"I can't take pay; it is pay enough to see your countenances," she said.
Turning from Fairfax road the troops moved toward Germantown, north of Fairfax,—a place of six miserable huts, over one of which the Confederate flag was flying. Bonham's brigade of South Carolinians was there. Ayer's battery galloped into position. A shell was sent among them. They were about leaving, having been ordered to retreat by Beauregard. The shell accelerated their movements. Camp equipage, barrels of flour, clothing, entrenching tools, were left behind, and we made ourselves merry over their running.

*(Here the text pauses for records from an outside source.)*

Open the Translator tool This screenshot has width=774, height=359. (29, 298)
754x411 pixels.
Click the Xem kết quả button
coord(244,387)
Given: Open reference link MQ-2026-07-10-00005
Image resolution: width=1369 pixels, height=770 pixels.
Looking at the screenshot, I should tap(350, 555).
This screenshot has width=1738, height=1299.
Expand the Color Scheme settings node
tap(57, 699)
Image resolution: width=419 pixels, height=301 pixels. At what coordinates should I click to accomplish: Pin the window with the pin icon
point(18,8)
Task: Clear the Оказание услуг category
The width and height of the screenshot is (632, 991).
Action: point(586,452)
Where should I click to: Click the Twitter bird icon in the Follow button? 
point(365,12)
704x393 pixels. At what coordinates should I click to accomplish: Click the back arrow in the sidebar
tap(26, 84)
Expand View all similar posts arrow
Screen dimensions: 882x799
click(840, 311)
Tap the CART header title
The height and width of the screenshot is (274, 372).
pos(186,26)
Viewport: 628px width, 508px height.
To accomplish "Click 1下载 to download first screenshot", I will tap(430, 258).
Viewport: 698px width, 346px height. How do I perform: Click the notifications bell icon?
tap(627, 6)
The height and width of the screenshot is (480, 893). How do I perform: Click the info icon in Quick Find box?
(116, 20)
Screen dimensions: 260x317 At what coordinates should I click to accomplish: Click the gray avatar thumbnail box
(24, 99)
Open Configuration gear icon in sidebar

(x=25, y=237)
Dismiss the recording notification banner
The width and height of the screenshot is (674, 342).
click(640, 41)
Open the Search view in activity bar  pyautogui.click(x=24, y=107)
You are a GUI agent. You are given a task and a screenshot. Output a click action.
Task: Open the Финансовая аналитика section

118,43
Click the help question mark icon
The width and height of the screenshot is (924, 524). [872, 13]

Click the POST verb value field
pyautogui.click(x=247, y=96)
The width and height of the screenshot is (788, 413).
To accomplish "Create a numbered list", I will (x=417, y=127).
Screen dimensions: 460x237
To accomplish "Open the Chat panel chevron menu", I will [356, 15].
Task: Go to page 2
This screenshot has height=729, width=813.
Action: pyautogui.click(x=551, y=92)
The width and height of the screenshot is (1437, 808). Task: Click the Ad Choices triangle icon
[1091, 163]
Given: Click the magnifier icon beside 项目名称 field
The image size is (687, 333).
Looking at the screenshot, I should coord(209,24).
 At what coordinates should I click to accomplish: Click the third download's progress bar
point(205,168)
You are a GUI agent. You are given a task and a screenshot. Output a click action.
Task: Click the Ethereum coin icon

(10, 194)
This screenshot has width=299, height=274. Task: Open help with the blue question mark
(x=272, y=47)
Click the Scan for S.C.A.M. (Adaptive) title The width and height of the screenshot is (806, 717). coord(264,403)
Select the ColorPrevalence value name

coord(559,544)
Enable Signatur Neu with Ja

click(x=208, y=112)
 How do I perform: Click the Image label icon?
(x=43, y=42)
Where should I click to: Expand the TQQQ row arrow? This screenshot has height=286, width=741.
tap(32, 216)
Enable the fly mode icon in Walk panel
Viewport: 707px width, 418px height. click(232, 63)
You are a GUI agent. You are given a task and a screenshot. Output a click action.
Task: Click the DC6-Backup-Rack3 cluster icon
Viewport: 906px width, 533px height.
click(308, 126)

Those were the days of romance. War was a pastime, a picnic, an agreeable diversion.
A gray-haired old negro came out from his cabin, rolling his eyes and gazing at the Yankees.
"Have you seen any Rebels this morning?" we asked.
"Gosh a'mighty, massa! Dey was here as thick as bees, ges 'fore you cum; but when dat ar bumshell cum screaming among 'em, dey ran as if de Ole Harry was after 'em."
All of this, the flight of the Rebels, the negro's story, was exhilarating to the troops, who more than ever felt that the march to Richmond was going to be a nice affair.
On the morning of the 18th the head of the column entered Centreville, once a thrifty place, where travellers from the western counties found convenient rest on their journeys to Washington and Alexandria. Its vitality was gone. The houses were old and poor. Although occupying one of the most picturesque situations in the world, it was in the last stages of decay.
A German met us with a welcome. Negro women peeped at us through the chinks of the walls where the clay had fallen out. At a large two-story house, which in former days reflected the glory of the Old Dominion, sat a man far gone with consumption. He had a pitiful story to tell of his losses by the Rebels.
Here we saw the women of Centreville, so accomplished in the practice of snuff-dipping, filling their teeth and gums with snuff, and passing round the cup with one swab for the company!